# EXERCISE MATERIAL:
○ ○ ○ ○ ○ ○ ○

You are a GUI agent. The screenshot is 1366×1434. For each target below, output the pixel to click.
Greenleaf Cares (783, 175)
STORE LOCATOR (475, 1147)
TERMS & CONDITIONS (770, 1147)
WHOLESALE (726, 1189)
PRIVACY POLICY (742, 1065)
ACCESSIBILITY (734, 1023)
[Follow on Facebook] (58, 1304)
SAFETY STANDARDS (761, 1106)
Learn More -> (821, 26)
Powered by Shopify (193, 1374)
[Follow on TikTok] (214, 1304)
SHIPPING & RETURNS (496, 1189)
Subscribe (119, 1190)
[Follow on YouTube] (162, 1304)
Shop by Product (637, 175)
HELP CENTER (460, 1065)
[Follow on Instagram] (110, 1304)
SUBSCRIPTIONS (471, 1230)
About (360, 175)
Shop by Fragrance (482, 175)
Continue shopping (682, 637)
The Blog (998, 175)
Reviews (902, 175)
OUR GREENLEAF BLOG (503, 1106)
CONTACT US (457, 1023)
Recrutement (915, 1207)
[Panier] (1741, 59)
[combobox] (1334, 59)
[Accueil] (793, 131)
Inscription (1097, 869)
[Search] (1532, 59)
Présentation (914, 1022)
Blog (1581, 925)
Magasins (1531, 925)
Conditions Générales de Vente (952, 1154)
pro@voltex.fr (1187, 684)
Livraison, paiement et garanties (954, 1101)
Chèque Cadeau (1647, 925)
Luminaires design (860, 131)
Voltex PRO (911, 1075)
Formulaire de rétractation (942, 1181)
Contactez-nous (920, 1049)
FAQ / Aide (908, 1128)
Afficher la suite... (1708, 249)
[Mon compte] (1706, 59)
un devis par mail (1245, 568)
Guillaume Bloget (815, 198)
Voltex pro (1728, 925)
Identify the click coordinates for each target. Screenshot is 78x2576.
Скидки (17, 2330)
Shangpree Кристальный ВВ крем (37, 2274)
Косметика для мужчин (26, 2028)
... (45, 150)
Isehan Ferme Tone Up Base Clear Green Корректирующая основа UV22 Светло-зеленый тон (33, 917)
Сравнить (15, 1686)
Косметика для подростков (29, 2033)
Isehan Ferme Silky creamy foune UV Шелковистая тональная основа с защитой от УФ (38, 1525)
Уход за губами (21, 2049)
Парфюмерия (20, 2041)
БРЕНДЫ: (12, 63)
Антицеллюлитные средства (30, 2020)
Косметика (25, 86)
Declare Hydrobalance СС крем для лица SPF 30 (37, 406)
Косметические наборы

○ ○ ○ ○ ○ ○ ○

# TASK INSTRUCTIONS:
Return only the part of the records above that opens with the line containing "[Accueil] (793, 131)" and closes with the line containing "Косметика для подростков (29, 2033)", ends included.

# EXPECTED OUTPUT:
[Accueil] (793, 131)
Inscription (1097, 869)
[Search] (1532, 59)
Présentation (914, 1022)
Blog (1581, 925)
Magasins (1531, 925)
Conditions Générales de Vente (952, 1154)
pro@voltex.fr (1187, 684)
Livraison, paiement et garanties (954, 1101)
Chèque Cadeau (1647, 925)
Luminaires design (860, 131)
Voltex PRO (911, 1075)
Formulaire de rétractation (942, 1181)
Contactez-nous (920, 1049)
FAQ / Aide (908, 1128)
Afficher la suite... (1708, 249)
[Mon compte] (1706, 59)
un devis par mail (1245, 568)
Guillaume Bloget (815, 198)
Voltex pro (1728, 925)
Identify the click coordinates for each target. Screenshot is 78x2576.
Скидки (17, 2330)
Shangpree Кристальный ВВ крем (37, 2274)
Косметика для мужчин (26, 2028)
... (45, 150)
Isehan Ferme Tone Up Base Clear Green Корректирующая основа UV22 Светло-зеленый тон (33, 917)
Сравнить (15, 1686)
Косметика для подростков (29, 2033)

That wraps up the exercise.